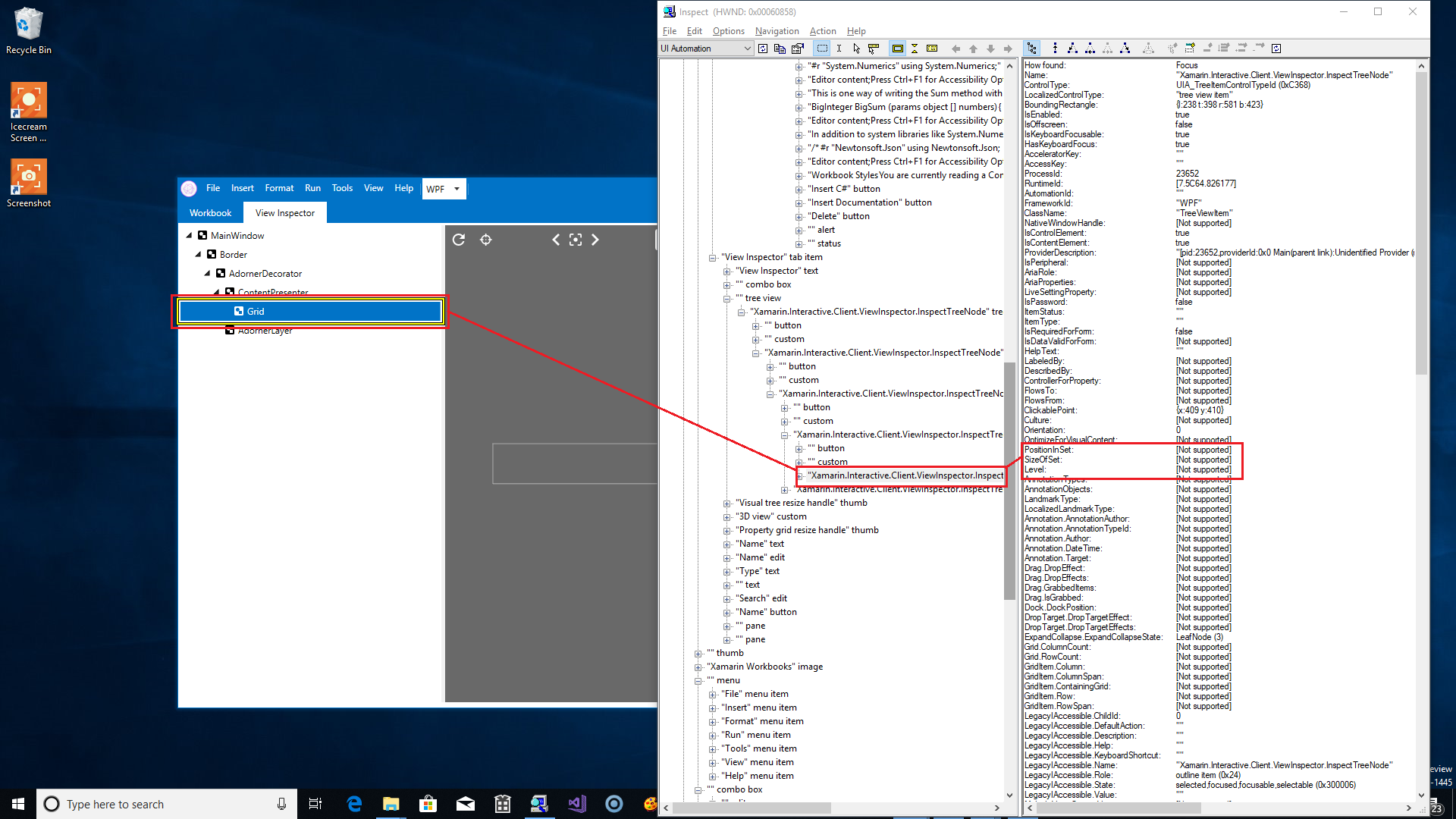Screen dimensions: 1456x819
Task: Click the refresh tree icon at toolbar end
Action: coord(1276,48)
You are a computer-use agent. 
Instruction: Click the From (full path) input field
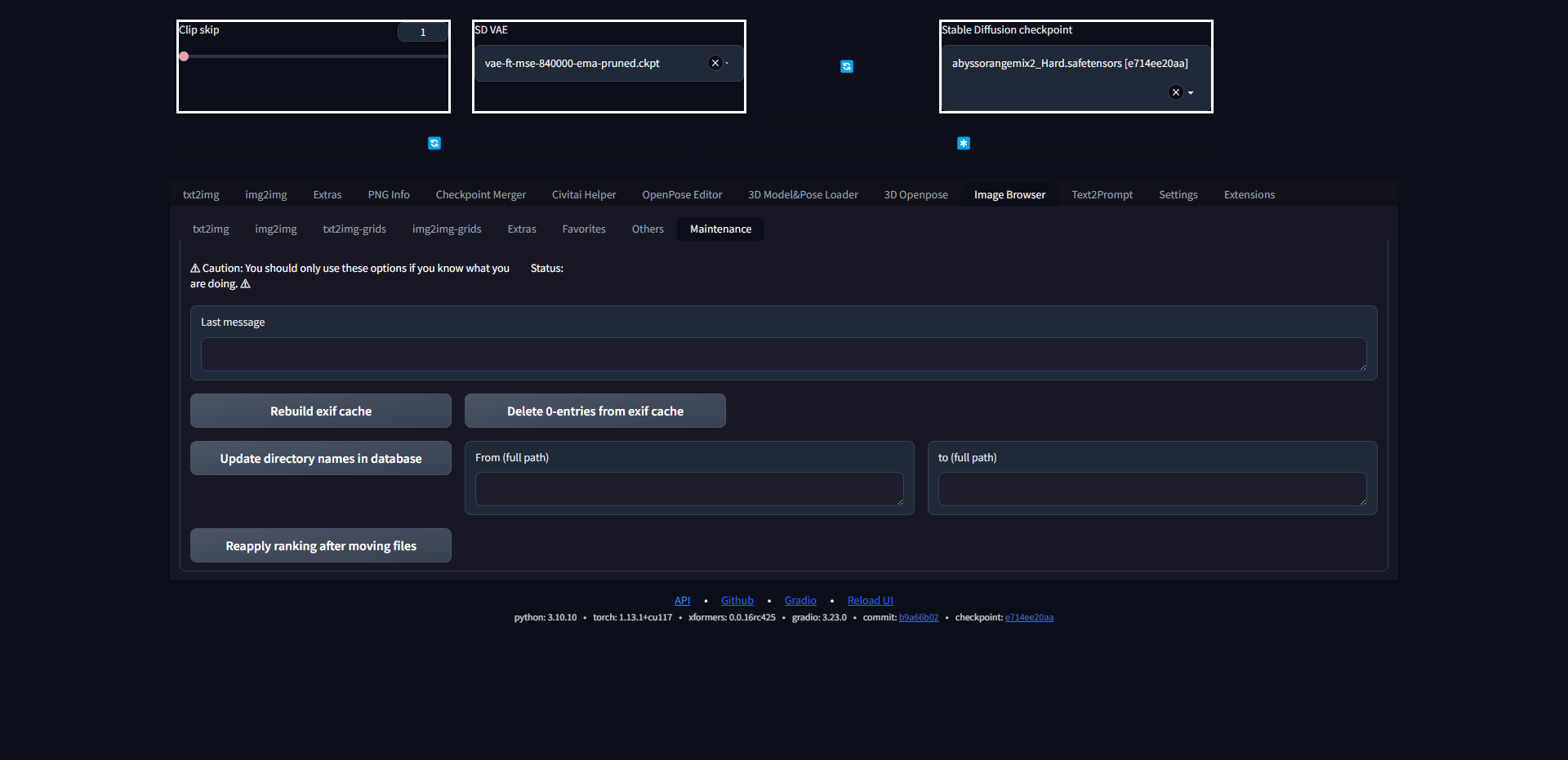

Exercise requirements: Nothing but the lines from the one with "You are a computer-use agent." through the last line of the material above should appear in the answer, each copied exactly, with no pictures.

Answer for the task:
You are a computer-use agent. 
Instruction: Click the From (full path) input field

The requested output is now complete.